(Bloomberg) — GOP Sen. Dean Heller of Nevada said Friday he opposes Majority Leader Mitch McConnell’s plan to overhaul parts of the Affordable Care Act, as the party leader faces pushback from fellow Republicans days before the Senate may begin debate on the measure.
“It’s going to be very difficult to get me to yes,” said Heller, viewed as the Senate Republican most at risk in the 2018 midterm election. He became the fifth senator to say he won’t vote for the measure in its current form.
(Related: Senate Republicans Unveil Health Care Plan)
The Better Care Reconciliation Act proposal’s cuts to Medicaid and subsidies for individual insurance coverage are too tough on Nevada residents, Heller said at a news conference with Nevada Gov. Brian Sandoval. Without significant changes in the proposal, the senator said he’ll vote with Democrats to block it from reaching the Senate floor.
“I cannot support a piece of legislation that takes insurance away from tens of millions of Americans and hundreds of thousands of Nevadans,” Heller said.
Sandoval, a Republican who accepted the ACA Medicaid expansion in his state, said about 210,000 people gained health coverage under the law. “They’re living healthier and happier lives because of that decision,” he said.
McConnell is working to get other GOP holdouts to back the health care bill for a possible vote next week, as he begins to separate those who can be won over with modest changes and those who may have unbridgeable concerns.
McConnell, a veteran Senate tactician, may have made some intentional omissions in the “discussion draft” he released so that senators can be seen securing public victories in return for their support. For example, the draft contains only $2 billion for opioid-related programs, a number that could easily be boosted to win over Midwestern Republicans.
But other gaps will be much harder to overcome, particularly with conservatives demanding more changes to the Affordable Care Act and moderates uneasy about the phaseout of the original law’s Medicaid expansion.
Only a few hours after the bill was released, four conservatives led by Rand Paul of Kentucky announced they’ll need a host of changes to get to “yes.” Two moderates — Lisa Murkowski of Alaska and Susan Collins of Maine — said they want to remove the bill’s one-year halt in funding for Planned Parenthood. Rob Portman of Ohio said it doesn’t provide enough funds for the opioid epidemic.
“The fact we think this bill will spend more next year than Obamacare spends now, that doesn’t sound like repeal,” said Paul, who added that he will be negotiating as a team with fellow conservative holdouts Ted Cruz of Texas, Ron Johnson of Wisconsin and Mike Lee of Utah.
‘Really Special!’
President Donald Trump backed the measure in a Twitter posting that said, “I am very supportive of the Senate #HealthcareBill. Look forward to making it really special! Remember, Obamacare is dead.”

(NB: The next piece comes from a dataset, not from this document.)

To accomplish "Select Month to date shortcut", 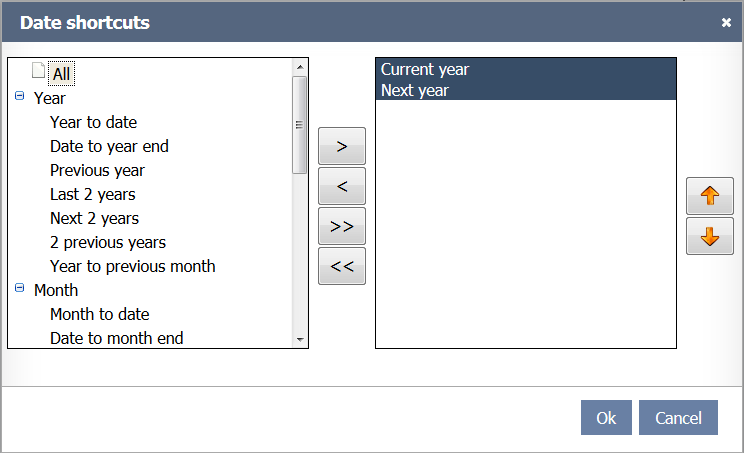I will click(99, 314).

Sen. John Cornyn, the No. 2 Republican leader, said he’s still confident that at least 50 of the chamber’s 52 Republicans will wind up supporting it in a vote likely to come early next Friday morning. That’s the number needed to pass the bill with only 50 votes, along with the tie-breaking vote support of Vice President Mike Pence.
The plan released Thursday “is sort of a best guess of where the Republican conference is,” Cornyn told reporters, adding that McConnell will massage its contents right up until when he introduces it as early as Tuesday. “But people have other things they want to see in the bill, and that’s what we’re working through.”
GOP leaders made clear “this isn’t a take-it-or-leave-it proposition,” said Sen. Marco Rubio of Florida.
The new bill is intended to walk a delicate line in its relatively modest tweaks to the measure that passed the House last month.